DeepSeek Leads AI Crypto Trading Experiment Early On
**AI Crypto Trading Experiment: DeepSeek Beats ChatGPT, Gemini, and Others Early On**
A new live experiment is showing that some AI tools are better than others at trading cryptocurrency. In a real-time challenge called Alpha Arena, hosted by Nof1, six powerful AI models were given $10,000 each to trade on a crypto exchange called Hyperliquid. These AI models included DeepSeek V3.1, ChatGPT (GPT-5), Gemini, Grok4, and Claude Sonnet 4.5.
**DeepSeek Leads the Pack in Early Results**
After just three days of trading, DeepSeek V3.1 pulled ahead of the competition with a gain of about 10%. Its account balance later climbed as high as $14,200 before slightly dropping again. This strong performance came from holding long (buy) positions on five out of six crypto assets—like Ethereum (ETH) and Bitcoin (BTC). Its only loss came from trading XRP.
The other AI models—Grok4, GPT-5, Claude Sonnet 4.5, and a few others—didn’t perform as well in the same market conditions.
**What This Experiment Tells Us About AI in Crypto Trading**
This test was designed to find out how well artificial intelligence can make trading decisions in real-time without human help. The AI bots were all given the same starting conditions, including leverage and data inputs. While DeepSeek did well early on, that doesn’t mean it’s better than human traders or will always win in every situation. Different market conditions could lead to very different outcomes.
Still, the results show that large language models (LLMs) can read market trends and make trades without any human input. This suggests big potential for using AI in both professional and personal crypto trading in the future.

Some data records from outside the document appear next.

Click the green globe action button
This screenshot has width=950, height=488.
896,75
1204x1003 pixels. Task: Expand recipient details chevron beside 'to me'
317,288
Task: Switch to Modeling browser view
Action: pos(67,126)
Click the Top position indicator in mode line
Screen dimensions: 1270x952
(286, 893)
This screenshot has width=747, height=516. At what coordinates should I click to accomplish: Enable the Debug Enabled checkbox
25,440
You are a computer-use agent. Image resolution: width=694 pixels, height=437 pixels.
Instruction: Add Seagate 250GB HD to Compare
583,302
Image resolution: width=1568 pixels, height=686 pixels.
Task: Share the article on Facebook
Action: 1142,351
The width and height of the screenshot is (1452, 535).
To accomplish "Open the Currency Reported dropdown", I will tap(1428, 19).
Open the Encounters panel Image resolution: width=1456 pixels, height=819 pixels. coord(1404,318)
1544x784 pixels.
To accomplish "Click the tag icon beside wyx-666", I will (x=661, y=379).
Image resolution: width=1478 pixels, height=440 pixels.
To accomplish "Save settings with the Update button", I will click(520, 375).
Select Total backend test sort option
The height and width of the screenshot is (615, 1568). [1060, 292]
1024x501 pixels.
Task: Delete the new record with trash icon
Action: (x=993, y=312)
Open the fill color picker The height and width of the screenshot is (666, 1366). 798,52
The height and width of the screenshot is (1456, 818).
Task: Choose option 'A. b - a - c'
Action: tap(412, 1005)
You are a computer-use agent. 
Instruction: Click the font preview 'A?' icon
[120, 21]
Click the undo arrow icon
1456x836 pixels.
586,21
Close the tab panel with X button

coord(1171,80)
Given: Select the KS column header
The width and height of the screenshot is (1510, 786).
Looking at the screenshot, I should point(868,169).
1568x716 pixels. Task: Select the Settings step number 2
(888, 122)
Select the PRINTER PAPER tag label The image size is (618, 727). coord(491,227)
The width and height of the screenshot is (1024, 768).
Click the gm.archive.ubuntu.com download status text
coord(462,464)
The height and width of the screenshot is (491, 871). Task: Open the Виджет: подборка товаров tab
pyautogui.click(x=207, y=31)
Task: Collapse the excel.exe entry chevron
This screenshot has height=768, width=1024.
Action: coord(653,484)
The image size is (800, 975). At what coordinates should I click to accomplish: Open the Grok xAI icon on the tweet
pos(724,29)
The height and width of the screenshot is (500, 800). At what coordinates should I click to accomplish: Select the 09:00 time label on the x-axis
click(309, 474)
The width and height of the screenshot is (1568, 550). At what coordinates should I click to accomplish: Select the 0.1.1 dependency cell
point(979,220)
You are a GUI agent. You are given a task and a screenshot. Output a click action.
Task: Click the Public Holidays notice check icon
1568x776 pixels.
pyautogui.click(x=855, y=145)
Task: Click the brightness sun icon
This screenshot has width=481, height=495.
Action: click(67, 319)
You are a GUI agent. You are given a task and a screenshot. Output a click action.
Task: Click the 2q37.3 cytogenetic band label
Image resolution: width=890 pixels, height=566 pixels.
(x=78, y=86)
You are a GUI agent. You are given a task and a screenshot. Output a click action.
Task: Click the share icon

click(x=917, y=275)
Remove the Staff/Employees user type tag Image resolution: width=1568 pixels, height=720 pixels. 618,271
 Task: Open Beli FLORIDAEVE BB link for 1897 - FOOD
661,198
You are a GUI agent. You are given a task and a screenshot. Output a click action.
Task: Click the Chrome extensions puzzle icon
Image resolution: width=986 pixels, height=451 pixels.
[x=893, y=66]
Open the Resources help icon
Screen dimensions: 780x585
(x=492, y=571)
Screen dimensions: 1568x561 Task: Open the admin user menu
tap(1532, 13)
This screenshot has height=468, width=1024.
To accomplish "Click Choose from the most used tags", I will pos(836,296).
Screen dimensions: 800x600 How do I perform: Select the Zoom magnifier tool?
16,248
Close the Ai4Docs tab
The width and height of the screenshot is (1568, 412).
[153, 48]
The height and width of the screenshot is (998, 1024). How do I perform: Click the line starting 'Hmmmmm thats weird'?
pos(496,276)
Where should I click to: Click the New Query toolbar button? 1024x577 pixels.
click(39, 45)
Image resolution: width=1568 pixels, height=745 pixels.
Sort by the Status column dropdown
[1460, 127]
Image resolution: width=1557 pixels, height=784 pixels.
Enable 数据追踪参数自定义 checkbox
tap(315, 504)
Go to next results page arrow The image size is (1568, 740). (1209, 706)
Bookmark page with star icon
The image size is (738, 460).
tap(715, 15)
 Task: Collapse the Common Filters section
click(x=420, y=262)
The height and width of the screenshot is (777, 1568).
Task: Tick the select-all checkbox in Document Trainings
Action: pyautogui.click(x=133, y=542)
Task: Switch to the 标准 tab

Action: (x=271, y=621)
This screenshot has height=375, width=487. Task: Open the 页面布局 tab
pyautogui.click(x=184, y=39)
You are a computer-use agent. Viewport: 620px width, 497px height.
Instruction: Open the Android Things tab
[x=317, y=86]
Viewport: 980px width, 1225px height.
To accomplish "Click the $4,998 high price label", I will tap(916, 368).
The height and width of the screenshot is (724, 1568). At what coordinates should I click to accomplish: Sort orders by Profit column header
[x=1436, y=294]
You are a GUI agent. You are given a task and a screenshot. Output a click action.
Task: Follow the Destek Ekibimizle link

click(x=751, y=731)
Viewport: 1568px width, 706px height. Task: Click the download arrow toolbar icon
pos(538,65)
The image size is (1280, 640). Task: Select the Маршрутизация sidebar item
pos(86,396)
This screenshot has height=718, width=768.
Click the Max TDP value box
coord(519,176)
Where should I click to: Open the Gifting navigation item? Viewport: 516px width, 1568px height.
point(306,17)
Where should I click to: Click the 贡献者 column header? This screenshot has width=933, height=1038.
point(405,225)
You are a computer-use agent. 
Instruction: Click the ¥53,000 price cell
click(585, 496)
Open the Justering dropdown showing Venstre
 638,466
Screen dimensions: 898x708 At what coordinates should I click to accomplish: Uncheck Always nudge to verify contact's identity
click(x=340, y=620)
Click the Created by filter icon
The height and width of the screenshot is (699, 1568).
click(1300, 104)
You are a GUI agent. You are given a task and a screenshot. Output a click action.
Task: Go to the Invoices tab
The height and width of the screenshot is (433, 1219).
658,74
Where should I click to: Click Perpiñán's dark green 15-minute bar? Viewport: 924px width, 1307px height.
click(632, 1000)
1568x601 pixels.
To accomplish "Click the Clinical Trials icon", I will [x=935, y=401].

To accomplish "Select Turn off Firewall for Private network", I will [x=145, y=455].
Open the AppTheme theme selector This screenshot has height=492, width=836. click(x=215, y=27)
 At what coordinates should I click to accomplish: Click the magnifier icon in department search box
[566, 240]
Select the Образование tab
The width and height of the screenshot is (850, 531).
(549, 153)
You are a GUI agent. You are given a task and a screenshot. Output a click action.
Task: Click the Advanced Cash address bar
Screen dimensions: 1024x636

**But There Are Big Risks with AI in Finance**
Even though these AIs can trade on their own, they don’t have human judgment. That’s a problem—especially in fast-moving and highly volatile markets like crypto. Mistakes can happen fast, and losses can be huge when leverage is involved.
Also, there are serious concerns beyond just trading. Some of these same AI models have been caught generating harmful or illegal content. For example:
– DeepSeek and Grok can create phishing emails or fake smart contracts.
– Sophos reported that AIs are being used to run “pig butchering” scams—where fake messages are sent to trick victims into trusting scammers.
– Anthropic recently discovered that a cybercriminal used Claude AI to research and carry out extortion attacks on companies.
These examples show that while AI can be powerful for analyzing markets, the same technology can be misused for fraud and cybercrime.
**Final Thoughts: Promise and Problems of AI in Crypto**
This early-stage experiment shows that AI tools like DeepSeek can potentially outperform others in crypto trading under certain conditions. However, it’s still early days, and results may change over time or under different market situations.
As the use of AI grows in the financial world, it’s important to understand both its capabilities and its risks. Whether you’re an investor or just curious about AI, this experiment gives a glimpse into what the future of trading—and security—might look like.